Residui chimici di marijuana, risalenti al 500 a. C., sono stati rinvenuti nella Cina occidentale all’interno di bruciatori per incenso apparentemente utilizzati durante riti funebri. Lo rivela uno studio pubblicato sulla rivista Science Advances, condotto congiuntamente dall’Accademia cinese delle Scienze, l’Accademia cinese delle Scienze sociali, il Max Planck Institute for the Science of Human History e l’Università del Queensland, secondo il quale potrebbe trattarsi del più antico caso di utilizzo della cannabis per le sue proprietà psicoattive.
La scoperta coinvolge dieci bracieri in legno conservati all’interno di otto tombe nel cimitero di Jirzankal, sulle montagne del Pamir, nella regione autonoma uigura dello Xinjiang. Circa 70 i reperti recuperati fino a ora, tra cui perline di vetro, arpe, pezzi di seta, ciotole e piatti di legno, mentre il ritrovamento di teschi e ossa con perforazioni e tagli parrebbe confermare la diffusione di sacrifici umani. “Possiamo iniziare a ricostruire un’immagine più precisa dei riti funerari che includevano fiamme, musica e fumo allucinogeno, tutti elementi finalizzati a guidare le persone in uno stato mentale alterato”, spiegano gli autori nello studio, secondo i quali la cannabis veniva bruciata su delle pietre e inalata probabilmente per comunicare con l’aldilà.
Steli e semi di cannabis erano stati rinvenuti precedentemente in alcuni siti funerari in Eurasia, ma i ritrovamenti nel cimitero di Jirzankal non solo testimoniano l’utilizzo diretto della pianta nei rituali primitivi, ma estendono anche geograficamente il suo impiego nell’ex Turkestan orientale, area oggi corrispondente all’estremo occidente cinese ma per usi e costumi più vicina all’Asia Centrale di quanto non lo sia al resto del paese. Come spiega Inkstone, piattaforma online lanciata dal quotidiano hongkonghese South China Morning Post, il sito in questione sarebbe appartenuto alla popolazione nomade indoeuropea degli sciti, che più di 2000 anni fa usavano spostarsi dal Mar Nero al Celeste Impero. Di loro e del loro utilizzo della marijuana scrisse per primo Erodoto intorno al 440 a. C. nel suo Storie. Questa è la prima scoperta archeologica – effettuata grazie alla metodologia analitica del gas massa – in grado di confermare quanto sospettato per anni dagli esperti.
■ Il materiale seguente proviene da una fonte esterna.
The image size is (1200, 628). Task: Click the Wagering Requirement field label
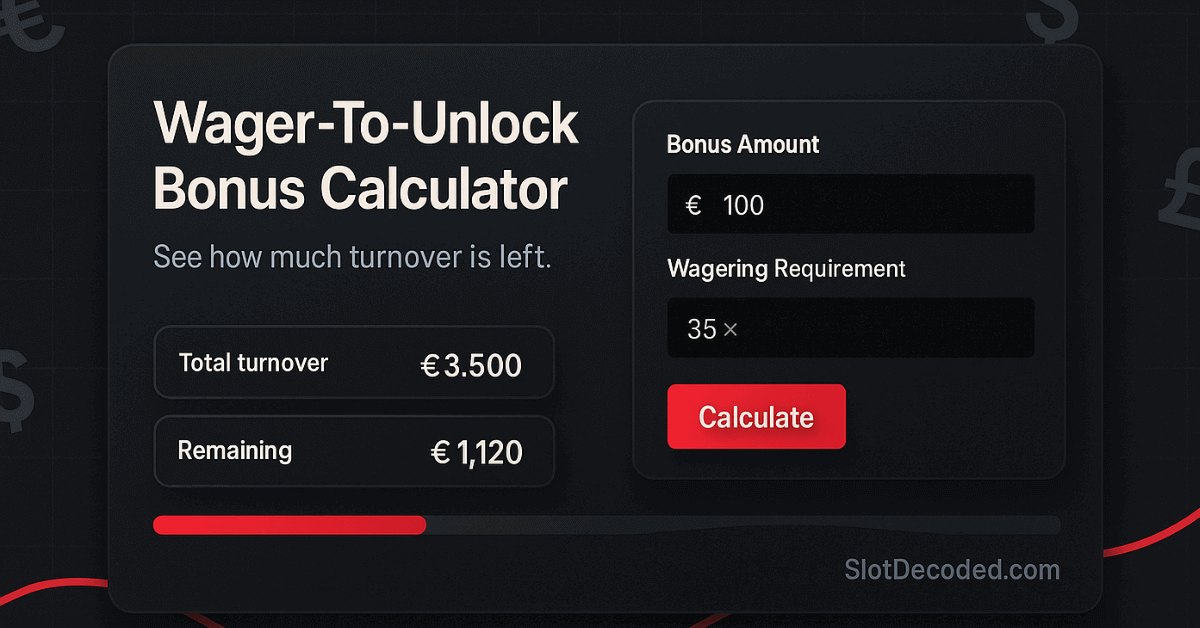[786, 268]
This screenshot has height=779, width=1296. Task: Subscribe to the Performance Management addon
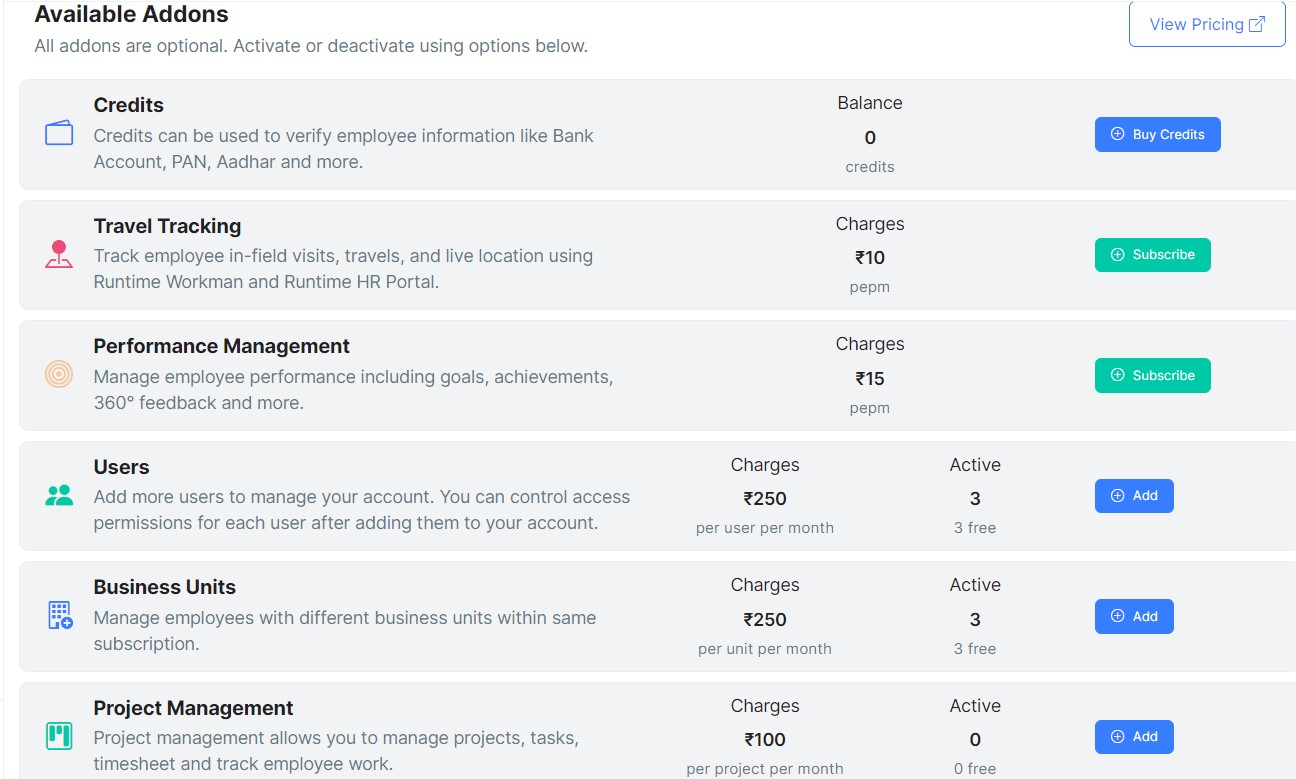[1152, 375]
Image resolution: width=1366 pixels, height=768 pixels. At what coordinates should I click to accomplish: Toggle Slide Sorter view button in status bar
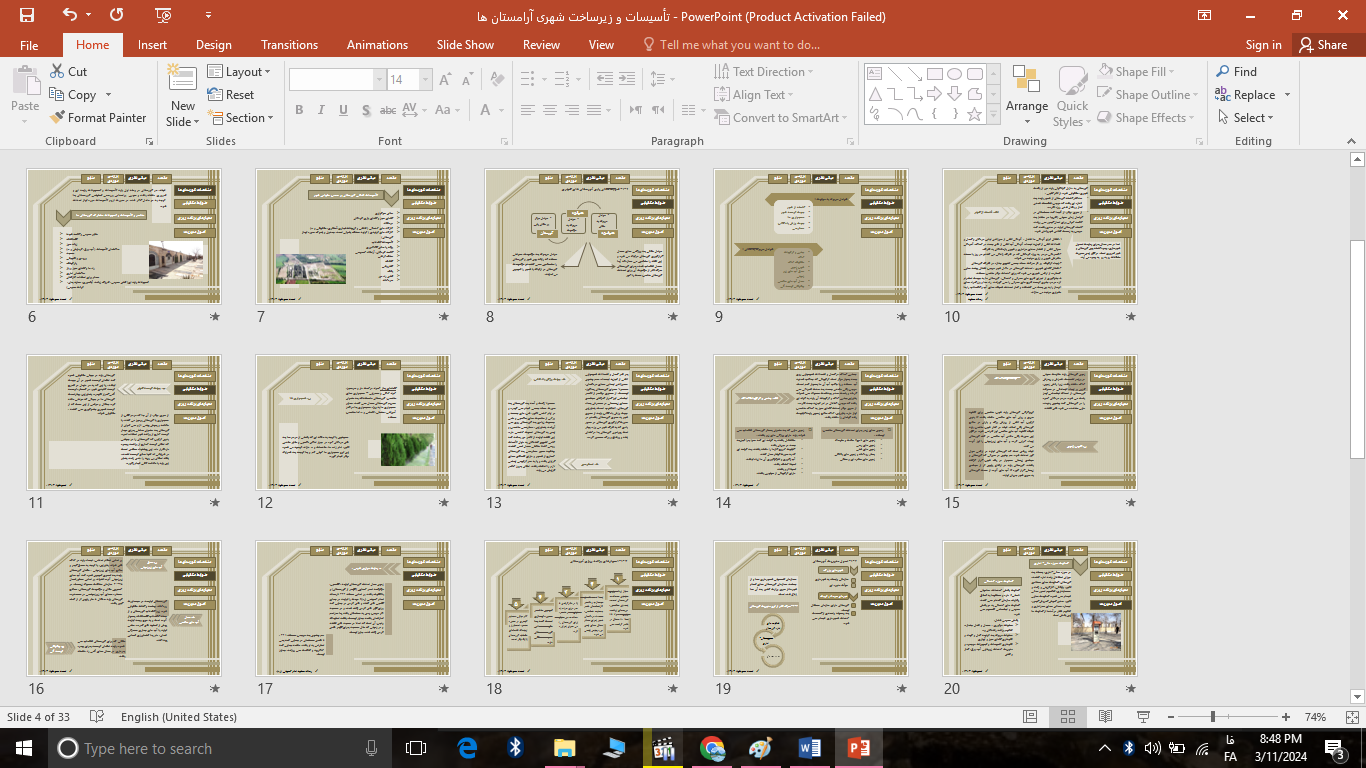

Ma non è tutto. Mentre nell’antichità la canapa veniva usata comunemente in molte parti del mondo nella produzione di tessuti, in cucina e per scopi medici, la maggior parte delle specie selvatiche adoperate conteneva solo piccole quantità di tetraidrocannabinolo (Thc), principale costituente fisiologicamente attivo della canapa indiana cui si devono gli effetti psicoattivi. Da dove proveniva, dunque, la marijuana allucinogena degli sciti? Secondo quanto ipotizzato dai ricercatori, l’altitudine elevata (oltre 3000 metri sul livello del mare) combinata a forti radiazioni ultraviolette avrebbe portato alla formazione di un ceppo con livelli di Thc simili a quelli contenuti nella cannabis consumata oggi. Solo una volta selezionata e addomesticata, la pianta sarebbe poi stata trasportata dai nomadi attraverso le rotte commerciali lungo l’antica Via della Seta che dalla Cina arrivava in Occidente.